No.684
>Unless you find your dream job and strike it rich, what is the point?
To have money to live and buy stuff.
I mean, that's why people work jobs today. You know, for food. For shelter. For utility bills. Those are the primary reasons that people work jobs. You could also work to fund revolution if you like.
Now, if you want to understand why shelter is so insanely unaffordable, why people end up renting their entire lives or taking on mortgages their entire lives where they're forever paying the bank interest for their homes, that's another question. The answer is out-of-control land speculation.
The deal has gotten worse in recent years than it was some 50 years ago, and it will keep getting worse.

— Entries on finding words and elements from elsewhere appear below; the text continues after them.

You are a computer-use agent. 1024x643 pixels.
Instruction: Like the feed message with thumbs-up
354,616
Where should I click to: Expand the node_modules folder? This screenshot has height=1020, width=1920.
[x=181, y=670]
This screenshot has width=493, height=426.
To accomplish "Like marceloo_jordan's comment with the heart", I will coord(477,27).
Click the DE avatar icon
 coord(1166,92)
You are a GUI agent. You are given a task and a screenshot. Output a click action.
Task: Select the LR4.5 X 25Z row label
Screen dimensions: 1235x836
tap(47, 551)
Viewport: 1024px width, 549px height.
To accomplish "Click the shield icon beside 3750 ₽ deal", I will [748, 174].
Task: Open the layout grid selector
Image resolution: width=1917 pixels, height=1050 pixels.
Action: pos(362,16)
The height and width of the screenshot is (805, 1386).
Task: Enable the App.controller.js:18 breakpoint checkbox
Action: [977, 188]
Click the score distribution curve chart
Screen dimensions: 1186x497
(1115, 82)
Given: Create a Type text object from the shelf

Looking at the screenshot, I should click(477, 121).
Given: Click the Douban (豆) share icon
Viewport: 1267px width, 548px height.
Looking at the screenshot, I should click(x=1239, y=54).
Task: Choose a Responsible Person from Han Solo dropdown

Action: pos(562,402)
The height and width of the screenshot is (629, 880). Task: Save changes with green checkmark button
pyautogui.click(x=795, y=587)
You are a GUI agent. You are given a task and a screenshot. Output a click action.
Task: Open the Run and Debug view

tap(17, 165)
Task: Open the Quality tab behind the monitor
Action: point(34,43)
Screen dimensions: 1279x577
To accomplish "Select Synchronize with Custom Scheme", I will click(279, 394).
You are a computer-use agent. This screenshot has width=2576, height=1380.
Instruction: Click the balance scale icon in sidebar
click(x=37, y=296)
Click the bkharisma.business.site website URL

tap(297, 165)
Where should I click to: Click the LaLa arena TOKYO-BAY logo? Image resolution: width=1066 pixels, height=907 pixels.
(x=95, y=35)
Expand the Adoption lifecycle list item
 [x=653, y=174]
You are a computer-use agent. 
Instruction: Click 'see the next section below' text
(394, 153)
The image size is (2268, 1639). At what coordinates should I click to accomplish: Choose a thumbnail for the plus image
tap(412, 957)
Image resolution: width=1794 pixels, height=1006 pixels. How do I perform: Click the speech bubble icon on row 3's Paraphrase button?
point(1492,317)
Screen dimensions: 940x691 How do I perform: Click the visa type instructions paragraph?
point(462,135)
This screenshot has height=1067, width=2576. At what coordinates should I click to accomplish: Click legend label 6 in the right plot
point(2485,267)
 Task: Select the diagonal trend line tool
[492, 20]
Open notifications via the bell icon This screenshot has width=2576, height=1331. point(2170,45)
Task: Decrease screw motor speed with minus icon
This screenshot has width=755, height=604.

There's something to say for un-alienated labor, though. On communes, work is basically entirely purposeful. If you're washing dishes, it is so the dishes are clean. If you're cooking, it is so there is food. If you're building a new house on the land, it's so there's a new house. If you're donating to the library, it's so there are more books to read. If you're shoveling the out house, it's so the big pile of shit doesn't overflow. You understand the purpose of the labor, and the reward is the completion of a task and fulfillment of common goals, and that feels different from a lot of jobs where you're just doing whatever bullshit your boss tells you and you don't even know how much money is being made at the company compared to how much you're paid in wages. It's actually a very profound thing in a situation where alienation from every aspect of labor is the norm.